## WORK TASK
Copy exactly the lines of the records below, and only those lines, beginning with the line that contains "For every named" and ending with the line that contains "이메일 무단수집거부 (40, 2189)".

(Recorded data)
☆ ☆ ☆ ☆ ☆
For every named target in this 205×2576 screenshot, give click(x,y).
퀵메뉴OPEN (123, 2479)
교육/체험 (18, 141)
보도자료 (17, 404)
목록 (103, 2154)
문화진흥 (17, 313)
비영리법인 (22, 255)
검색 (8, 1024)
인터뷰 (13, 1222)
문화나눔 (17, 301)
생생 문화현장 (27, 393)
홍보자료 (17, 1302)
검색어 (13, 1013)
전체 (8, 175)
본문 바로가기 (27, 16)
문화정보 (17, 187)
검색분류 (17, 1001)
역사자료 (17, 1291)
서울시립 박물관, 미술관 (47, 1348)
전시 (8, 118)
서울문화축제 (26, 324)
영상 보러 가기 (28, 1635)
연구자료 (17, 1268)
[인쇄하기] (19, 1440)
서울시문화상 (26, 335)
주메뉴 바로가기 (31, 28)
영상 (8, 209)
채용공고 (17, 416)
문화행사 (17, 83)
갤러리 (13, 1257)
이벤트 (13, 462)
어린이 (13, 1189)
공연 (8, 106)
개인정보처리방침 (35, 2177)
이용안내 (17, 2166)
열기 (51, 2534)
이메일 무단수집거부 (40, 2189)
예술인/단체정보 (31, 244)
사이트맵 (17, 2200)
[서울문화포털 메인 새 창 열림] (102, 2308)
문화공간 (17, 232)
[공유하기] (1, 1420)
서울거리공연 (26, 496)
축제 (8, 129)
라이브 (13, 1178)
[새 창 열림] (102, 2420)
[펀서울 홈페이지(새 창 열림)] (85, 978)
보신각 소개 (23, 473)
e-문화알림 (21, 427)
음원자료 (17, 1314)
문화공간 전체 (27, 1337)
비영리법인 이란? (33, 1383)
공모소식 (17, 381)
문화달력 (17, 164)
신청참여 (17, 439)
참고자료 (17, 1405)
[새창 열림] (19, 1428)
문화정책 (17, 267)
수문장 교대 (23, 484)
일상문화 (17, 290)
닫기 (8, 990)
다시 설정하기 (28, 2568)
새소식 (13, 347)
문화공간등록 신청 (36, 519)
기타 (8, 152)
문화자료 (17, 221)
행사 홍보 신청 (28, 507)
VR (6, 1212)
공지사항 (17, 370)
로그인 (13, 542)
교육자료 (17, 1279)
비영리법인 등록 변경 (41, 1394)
☆ ☆ ☆ ☆ ☆
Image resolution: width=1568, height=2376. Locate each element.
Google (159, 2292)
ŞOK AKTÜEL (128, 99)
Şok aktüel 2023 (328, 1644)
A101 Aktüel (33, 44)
☆ ☆ ☆ ☆ ☆
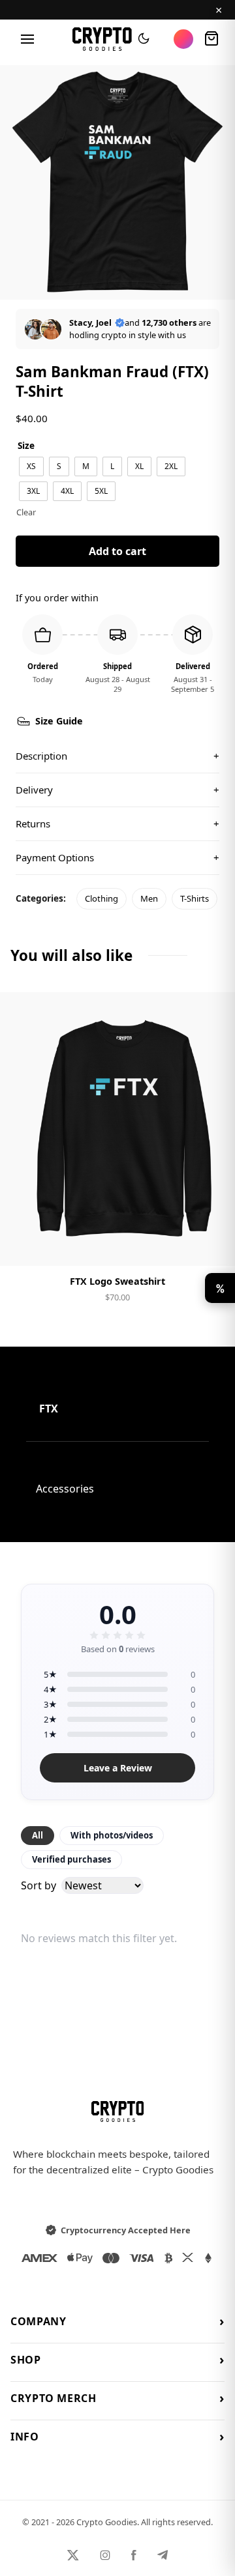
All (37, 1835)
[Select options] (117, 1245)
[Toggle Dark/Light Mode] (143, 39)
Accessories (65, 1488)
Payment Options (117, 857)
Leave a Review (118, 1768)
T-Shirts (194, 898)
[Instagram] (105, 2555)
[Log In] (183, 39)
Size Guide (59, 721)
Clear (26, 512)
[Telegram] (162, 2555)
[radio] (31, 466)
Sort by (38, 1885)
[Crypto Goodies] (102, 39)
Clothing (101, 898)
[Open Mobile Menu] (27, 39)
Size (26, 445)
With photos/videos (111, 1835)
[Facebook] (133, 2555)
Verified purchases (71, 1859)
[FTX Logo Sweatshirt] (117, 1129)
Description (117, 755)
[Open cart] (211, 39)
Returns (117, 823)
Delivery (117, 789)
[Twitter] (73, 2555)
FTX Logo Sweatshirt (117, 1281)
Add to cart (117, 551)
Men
☆ ☆ ☆ ☆ ☆
## RESPONSE TO THIS EXERCISE
For every named target in this 205×2576 screenshot, give click(x,y).
퀵메뉴OPEN (123, 2479)
교육/체험 (18, 141)
보도자료 (17, 404)
목록 (103, 2154)
문화진흥 (17, 313)
비영리법인 (22, 255)
검색 (8, 1024)
인터뷰 (13, 1222)
문화나눔 (17, 301)
생생 문화현장 (27, 393)
홍보자료 (17, 1302)
검색어 (13, 1013)
전체 (8, 175)
본문 바로가기 (27, 16)
문화정보 (17, 187)
검색분류 (17, 1001)
역사자료 (17, 1291)
서울시립 박물관, 미술관 (47, 1348)
전시 (8, 118)
서울문화축제 (26, 324)
영상 보러 가기 (28, 1635)
연구자료 (17, 1268)
[인쇄하기] (19, 1440)
서울시문화상 (26, 335)
주메뉴 바로가기 (31, 28)
영상 (8, 209)
채용공고 (17, 416)
문화행사 (17, 83)
갤러리 (13, 1257)
이벤트 (13, 462)
어린이 (13, 1189)
공연 (8, 106)
개인정보처리방침 (35, 2177)
이용안내 (17, 2166)
열기 (51, 2534)
이메일 무단수집거부 (40, 2189)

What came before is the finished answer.